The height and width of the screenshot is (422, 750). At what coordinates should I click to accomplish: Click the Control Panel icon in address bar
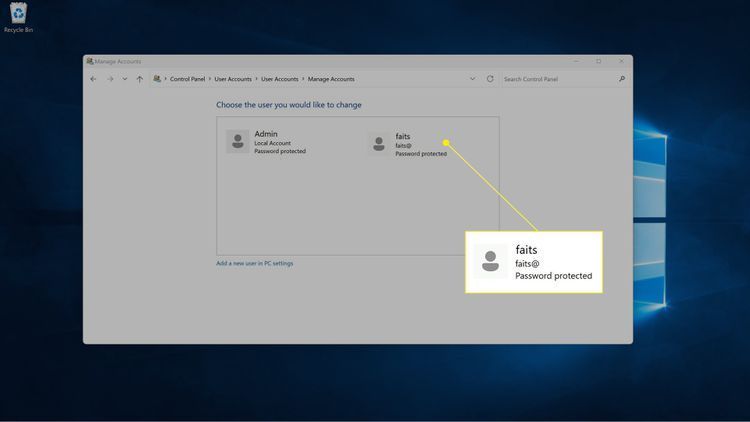pyautogui.click(x=157, y=79)
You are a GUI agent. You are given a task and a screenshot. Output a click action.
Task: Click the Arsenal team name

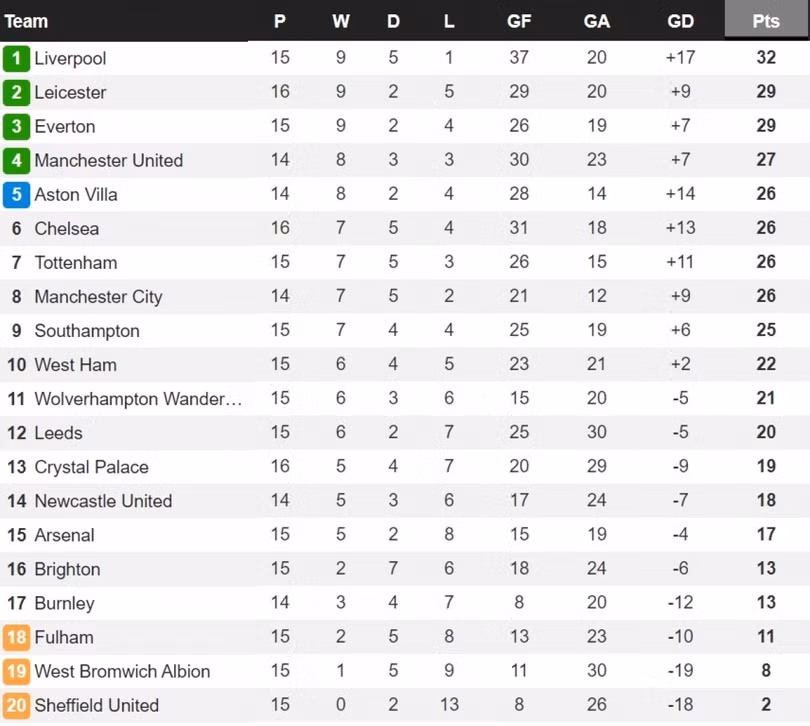(65, 535)
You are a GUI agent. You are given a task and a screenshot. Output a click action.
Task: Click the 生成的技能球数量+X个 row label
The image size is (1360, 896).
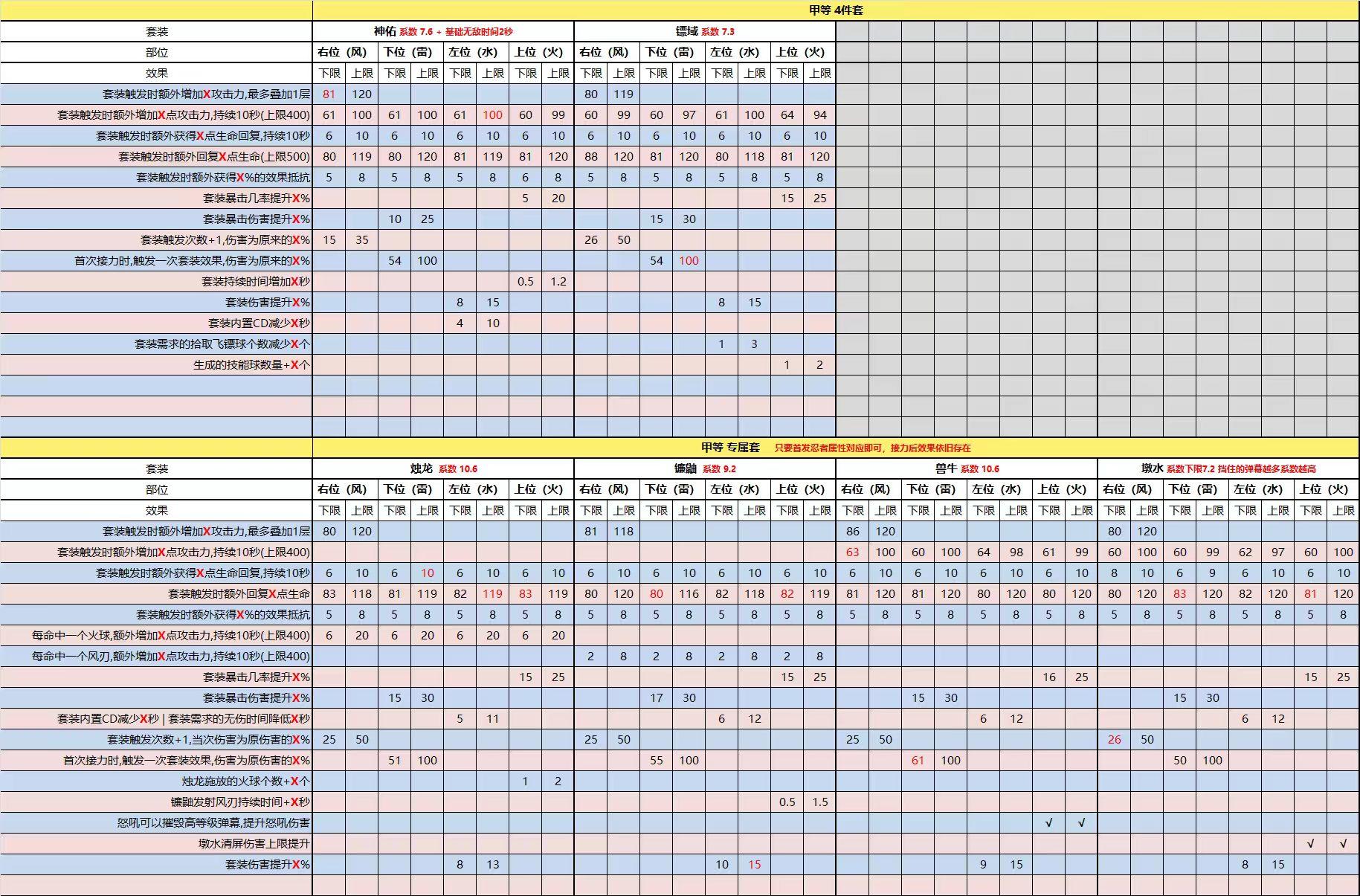pos(251,365)
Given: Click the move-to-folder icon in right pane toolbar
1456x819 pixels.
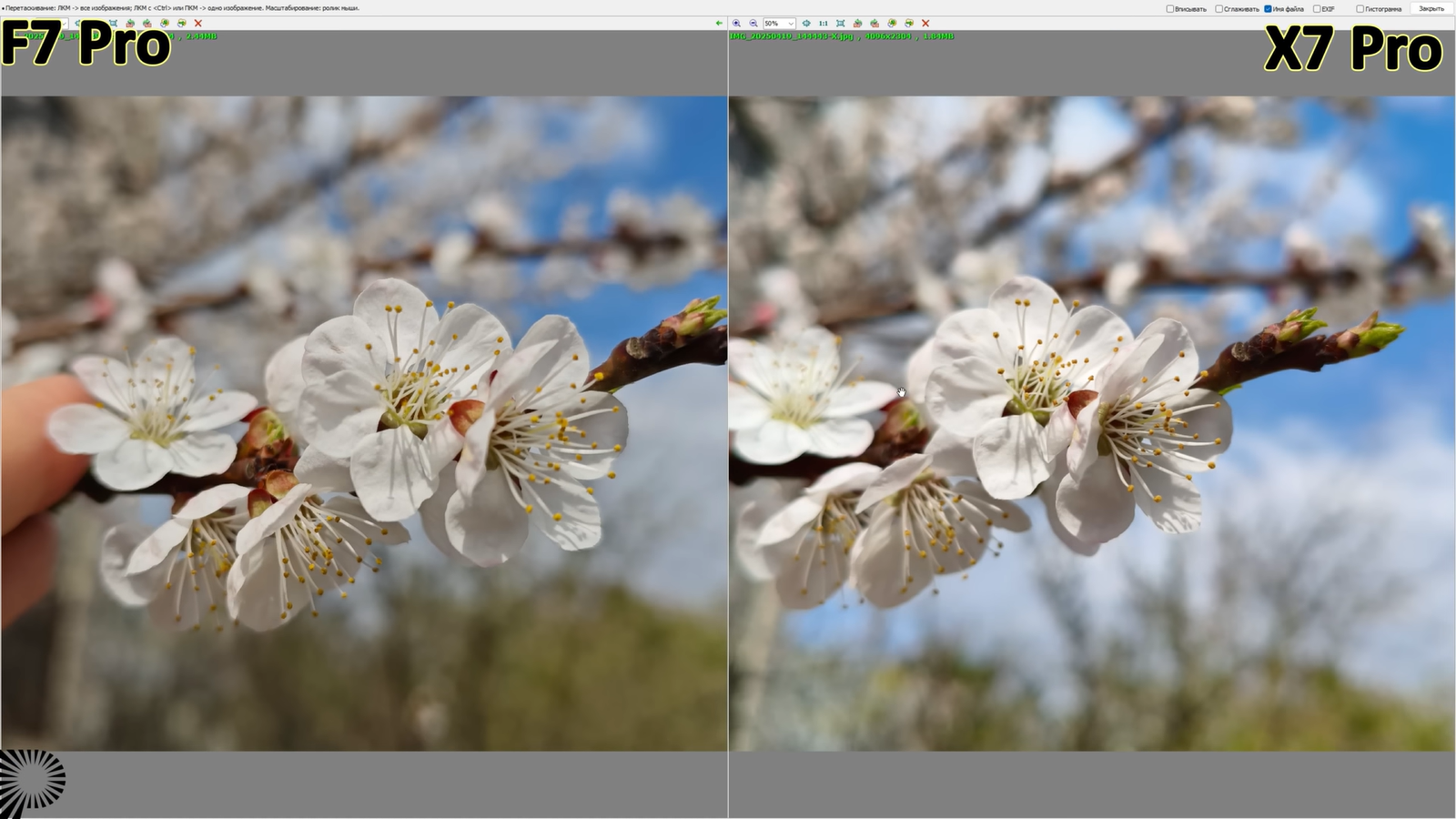Looking at the screenshot, I should click(x=909, y=23).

HOW TO COMPLETE THIS TASK: Exactly as they appear above, write out all the entries, without pictures.

WRITTEN SOLUTION:
The height and width of the screenshot is (422, 750). At what coordinates should I click to accomplish: Click the Control Panel icon in address bar
pyautogui.click(x=157, y=79)
You are a GUI agent. You are given a task and a screenshot. Output a click action.
Task: Click the Arsenal team name

(65, 535)
You are a GUI agent. You are given a task and a screenshot. Output a click action.
Task: Click the 生成的技能球数量+X个 row label
The image size is (1360, 896).
pos(251,365)
Given: Click the move-to-folder icon in right pane toolbar
1456x819 pixels.
Looking at the screenshot, I should click(x=909, y=23).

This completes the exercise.